Louisiana Court of Appeal, 1980

Pike Burden Printing, Inc. v. Pike Burden, Inc.

Pike Burden Printing, Inc. v. Pike Burden, Inc.
Louisiana Court of Appeal · Decided December 15, 1980 · Chiasson, Covington, Lear
394 So. 2d 658; 1980 La. App. LEXIS 5024 (Southern Reporter, Second Series)

Pike Burden Printing, Inc. v. Pike Burden, Inc.

Opinion of the Court

LEAR, Judge.

This is an appeal from adverse judgments rendered in favor of plaintiff-appellee, Pike Burden Printing, Inc., In Liquidation, and against Eldren P. Nalley and William R. Bell, defendants-appellants, and Ransome and Associates, Inc., third-party defendant-appellant.

By motion to dismiss, plaintiff-appellee challenges the right of defendants-appellants, Pike Burden, Inc., Eldren P. Nalley and William R. Bell to proceed by suspen-sive appeal, contending that the record reflects that defendants-appellants have failed to file the requisite bond. Finding merit in its motion, we dismiss the suspen-sive appeal, but maintain the devolutive appeal.

Judgment was signed by the lower court on June 25, 1980. On August 5, 1980, defendants-appellants obtained an order granting a suspensive appeal, provided legally acceptable security be furnished. No bond was ever filed by defendants-appellants. The third-party defendant-appellant, Ransome and Associates, Inc., obtained an order granting a suspensive appeal and timely filed a bond which stated in pertinent part:

“THEREFORE, the undersigned, who is domiciled in this parish, hereby finds (sic) himself as surety for Ransome and Associates, Inc. and in favor of H. M. Cannon, Clerk of Court for the Parish of East Baton Rouge, in the sum of $28,000.00 as security that Ransome and Associates, Inc. will prosecute its appeal, and satisfy from the proceeds of its property any judgment that may be rendered against it and should it fail to satisfy the judgment the undersigned, as surety, will be liable for the amount of the judgment.”

- Data shown -
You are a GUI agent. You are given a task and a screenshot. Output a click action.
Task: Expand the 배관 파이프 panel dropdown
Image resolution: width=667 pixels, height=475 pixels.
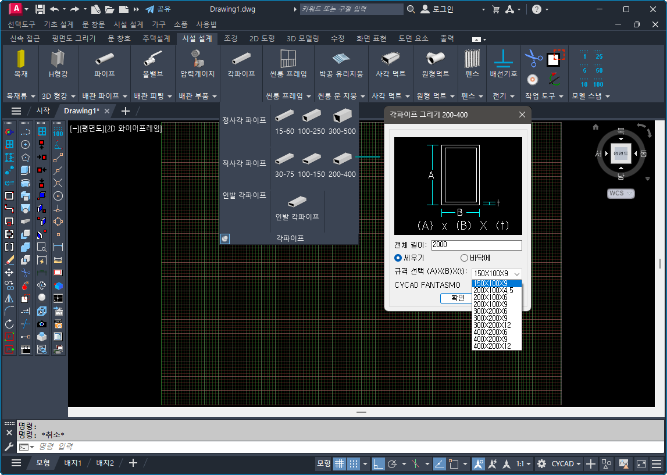[x=124, y=96]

- Exercises to complete -
[1] In the Pike Burden Printing opinion, swap "Decided" for "Issued" and give the text again, starting at "Louisiana Court of Appeal ·" and ending at "LEAR, Judge.".
[2] In the Pike Burden Printing opinion, on what date did the lower court sign the judgment?
[3] Summarize the Pike Burden Printing opinion in two sentences.

- Results for the exercise -
[1]
Louisiana Court of Appeal · Issued December 15, 1980 · Chiasson, Covington, Lear
394 So. 2d 658; 1980 La. App. LEXIS 5024 (Southern Reporter, Second Series)

Pike Burden Printing, Inc. v. Pike Burden, Inc.

Opinion of the Court

LEAR, Judge.

[2] June 25, 1980.

[3] The Louisiana Court of Appeal dismissed the suspensive appeal of Pike Burden, Inc., Eldren P. Nalley and William R. Bell because they never filed the required bond, but it maintained the devolutive appeal. The third-party defendant, Ransome and Associates, Inc., obtained an order granting a suspensive appeal and timely filed a bond for $28,000.00.